Per stare nel modo giusto di fronte alla Passione di Gesù è necessario privarci del mantello, abbandonarlo a terra al suo passaggio: il mantello era la proprietà più intima e personale di cui nessuno poteva essere privato. La legge stessa sanciva che si potesse tenere in pegno il mantello di qualcuno solo fino a sera, obbligando alla restituzione per evitare che vi fosse chi rimanesse privo di protezione e copertura durante la notte. Il mantello è dunque segno della personalità di ciascuno. Siamo invitati a lasciare da parte lo specifico di ciò che ci caratterizza e che ci tiene al sicuro, per assumere un atteggiamento di totale trasparenza: se vogliamo lasciarci graffiare e cambiare da quello a cui prenderemo parte nei riti della prossima settimana, dobbiamo essere disposti a rimanere nudi, accettando che un re umile a cavallo di un’asina calpesti le nostre certezze e metta in discussione con il proprio stile di servizio lo stile con cui affrontiamo la vita ogni giorno.

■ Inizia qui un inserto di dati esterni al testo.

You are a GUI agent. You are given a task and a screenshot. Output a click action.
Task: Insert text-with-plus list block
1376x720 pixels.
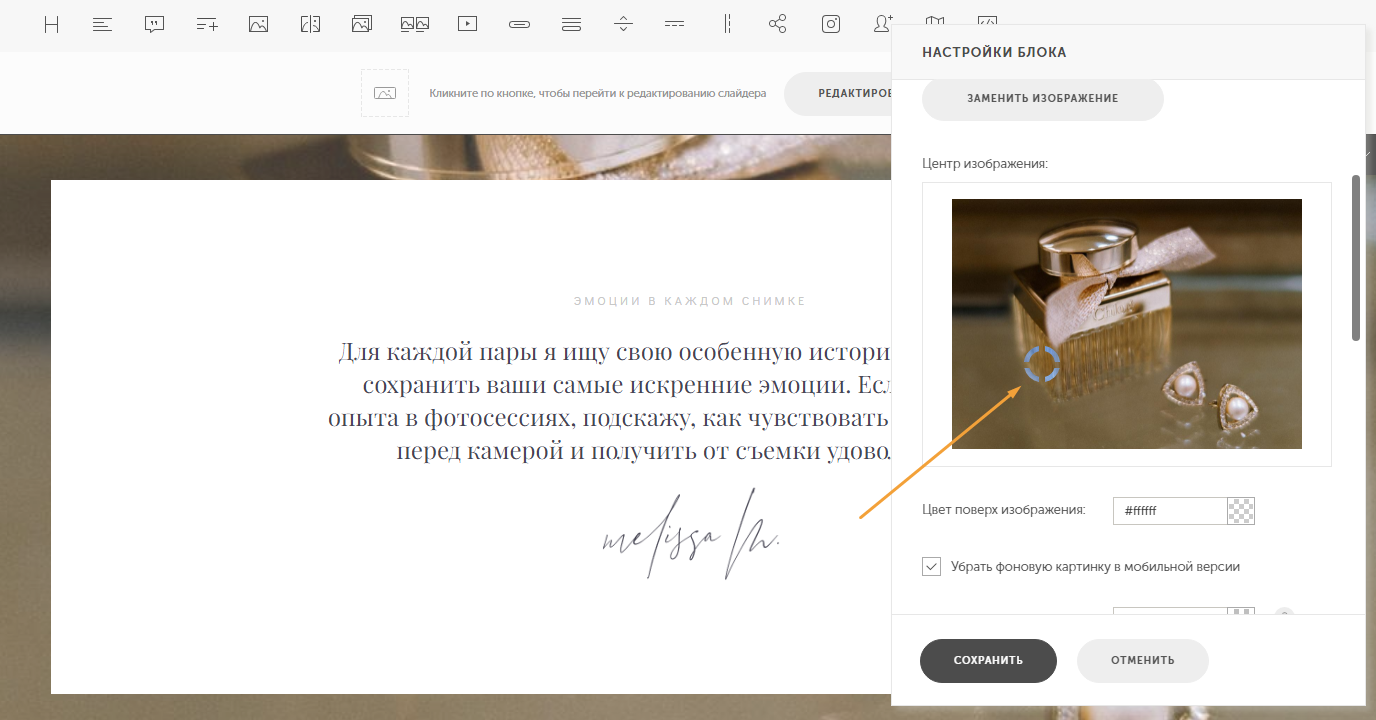coord(206,25)
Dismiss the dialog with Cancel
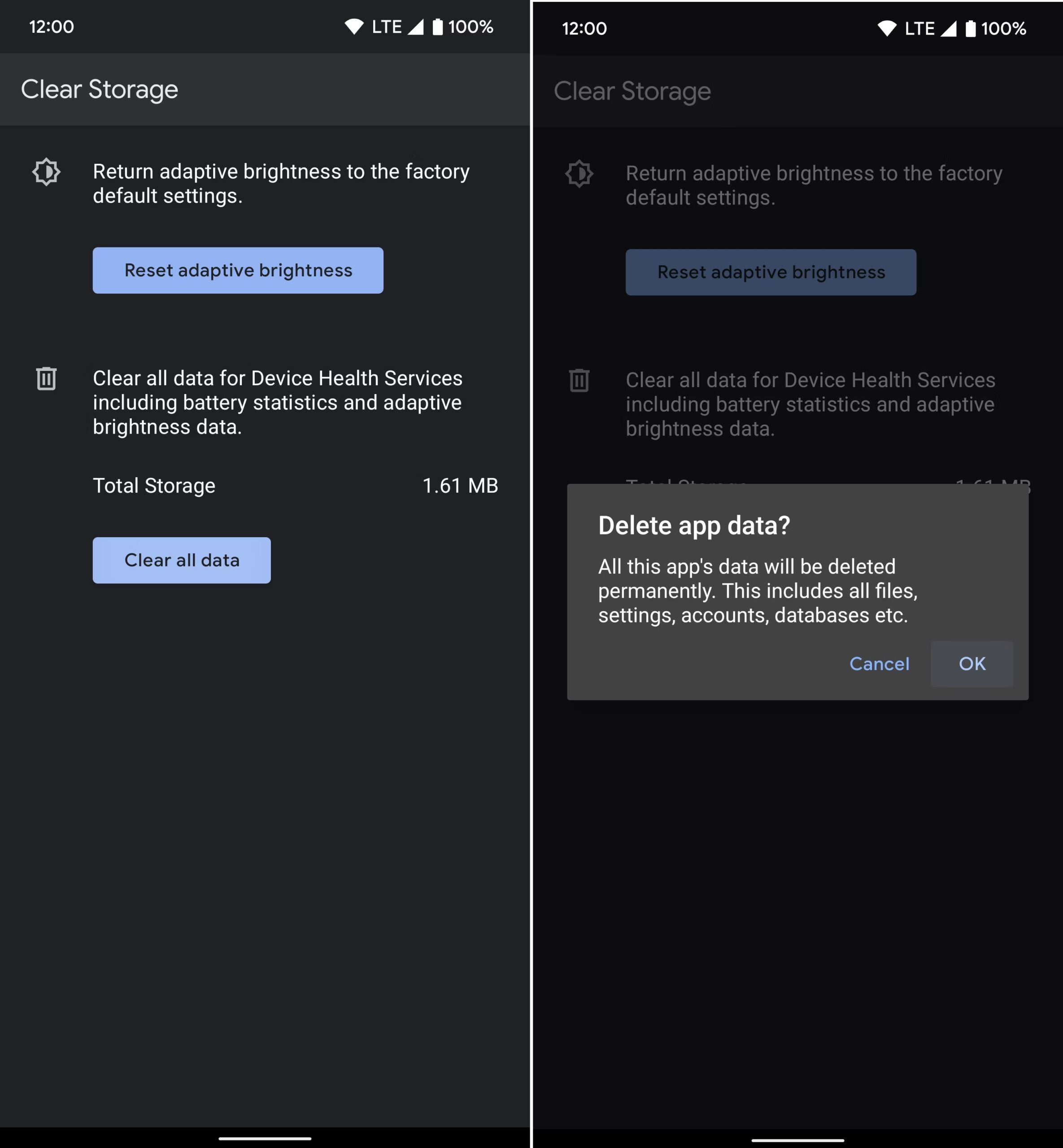This screenshot has width=1063, height=1148. pos(879,664)
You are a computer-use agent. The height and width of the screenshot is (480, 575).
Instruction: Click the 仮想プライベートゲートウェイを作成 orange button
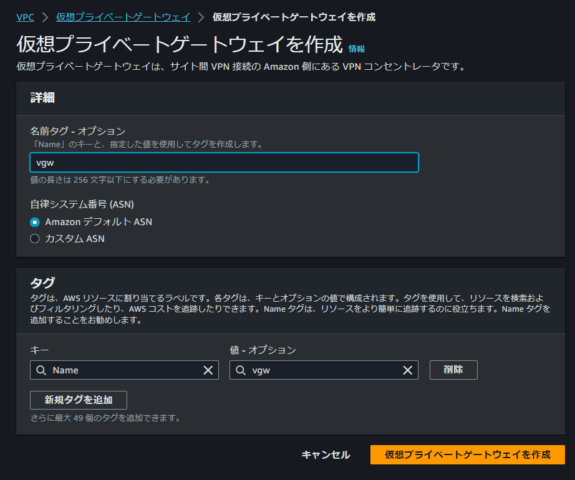468,455
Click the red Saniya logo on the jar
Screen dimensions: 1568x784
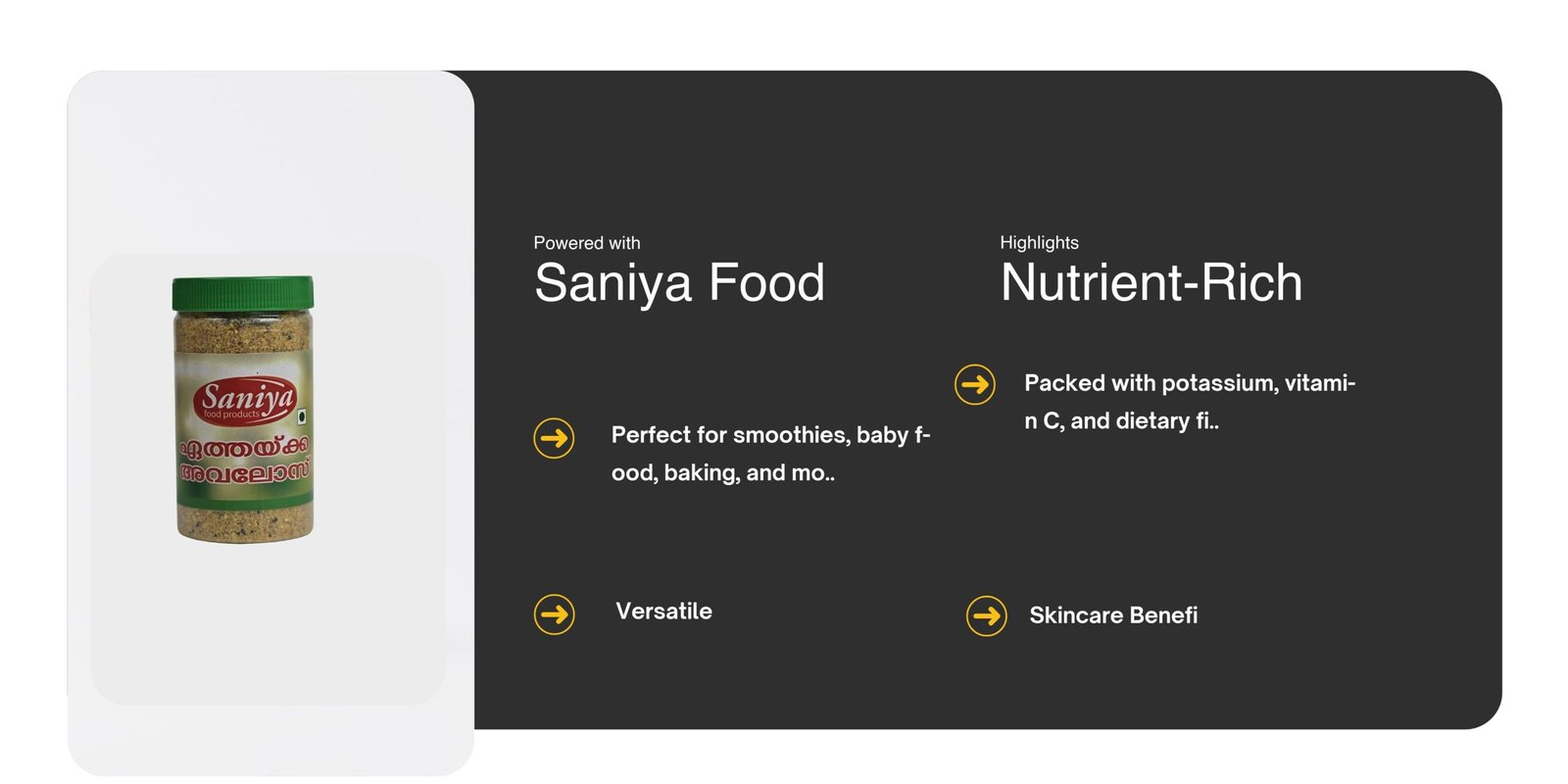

Vale la pena, allora, concentrarci su quello che ci presenterà la Settimana Santa, senza lasciarci distrarre da troppe notizie, perché la notizia vera della settimana riguarderà ciascuno di noi e se accetteremo o no di lascirci toccare il cuore e la mente dalla debolezza, l’umiltà, la profondità del mistero della morte e risurrezione di Gesù, vera e unica forza e potenza di Dio.